ひょっとするとさくらの頭の中には「欲は罪なり」などとぬかしている仏が住み着いてしまっているせいで、お菓子を食べることもお人形で遊ぶことも許してはもらえずに、ひたすら禁欲生活をすることが人生の美徳なのだと洗脳されてしまっているのではないだろうか。食事は必要最低限のみをとりなさい。贅沢は罪なのです。お金もいりません。人はお金ではなくて愛で動くのです。他者にたいする無償の愛こそが美しく、自分を甘やかせる自己愛は醜いのです。さあ、煩悩を捨てるために座禅を組みましょう。
ふざけるな。
父親はそんなことを考え、
だから翌日、夕食を食べたすこし後に、
「あくりょうたいさあああああああああああああん!」
などと言いながらさくらの部屋の中に突撃してしまった。
あまりに唐突だった。
お風呂からあがったばかりのパジャマ姿のさくらは、ベッドの縁に座りながらタオルを髪にあてていたところで、まず「きゃあああああああああ」と悲鳴があがり、「あくりょうはどこだあああ」と声をはりあげる父親の右手には藁人形、左手には五寸釘があった。彼の背中にいきなり蹴りが入り、「あんたが悪霊だバカ」と母親が現れ、小学六年生の真緒までもが「あくりょうはどこだあああ」と右手にラバーカップ――トイレで使うスッポン――を持って乱入してめちゃくちゃになり、最終的には藁人形とラバーカップが戦いはじめる嫌なチャンバラ騒ぎにまでなった。

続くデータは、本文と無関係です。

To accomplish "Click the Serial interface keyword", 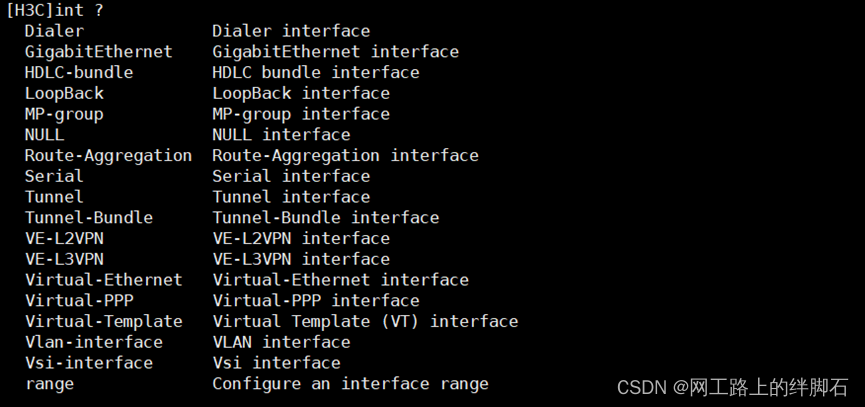I will point(54,176).
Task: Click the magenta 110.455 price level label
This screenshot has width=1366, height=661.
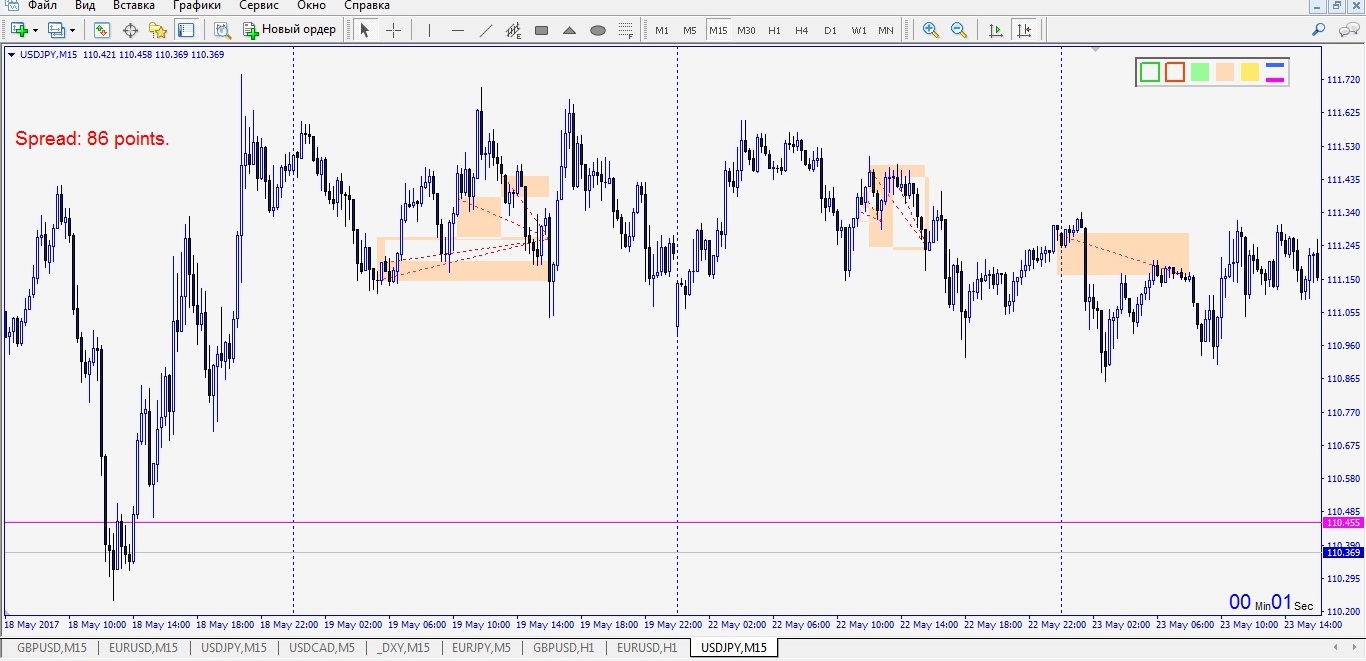Action: (1343, 523)
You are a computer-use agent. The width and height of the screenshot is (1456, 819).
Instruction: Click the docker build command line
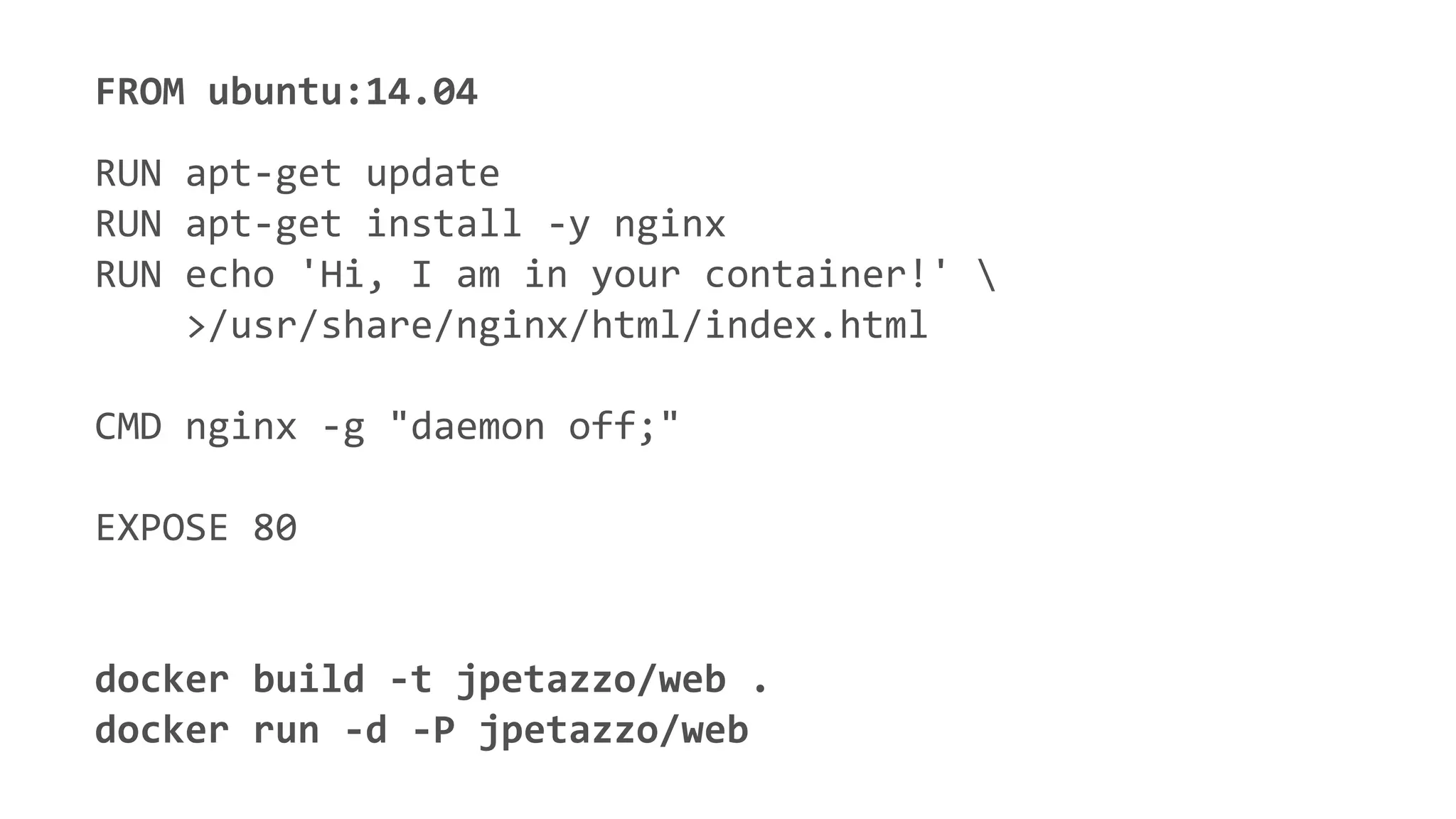[x=431, y=680]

「俺はさくらになにかをプレゼントしたかっただけなんだよ。だって、さくらの誕生日が近いのに、なんにも欲しがらないから、一体なにが欲しいのかを訊きにこようと思ってさ」
とは父親の言い訳だった。
いったいなにをどうしたら『それ』が、ものを訊ねるときの態度になるのだろうかは誰にも分からなかったが、彼女は真面目に答えた。
「なんでもいい」
無垢な瞳だった。
だから父親は、ためしに、『右手』と『左手』を差し出してみた。
「これ、いる?」
さくらはやっぱり無垢な瞳で答えた。
「くれるの? ……くれるんだったら、それがプレゼントでいい」
「……」
父親は、そのとき久しぶりに頭痛をおぼえた。
「ねえ、なにが珍しいの?」
そんな娘の問いかけに、父親は我にかえった。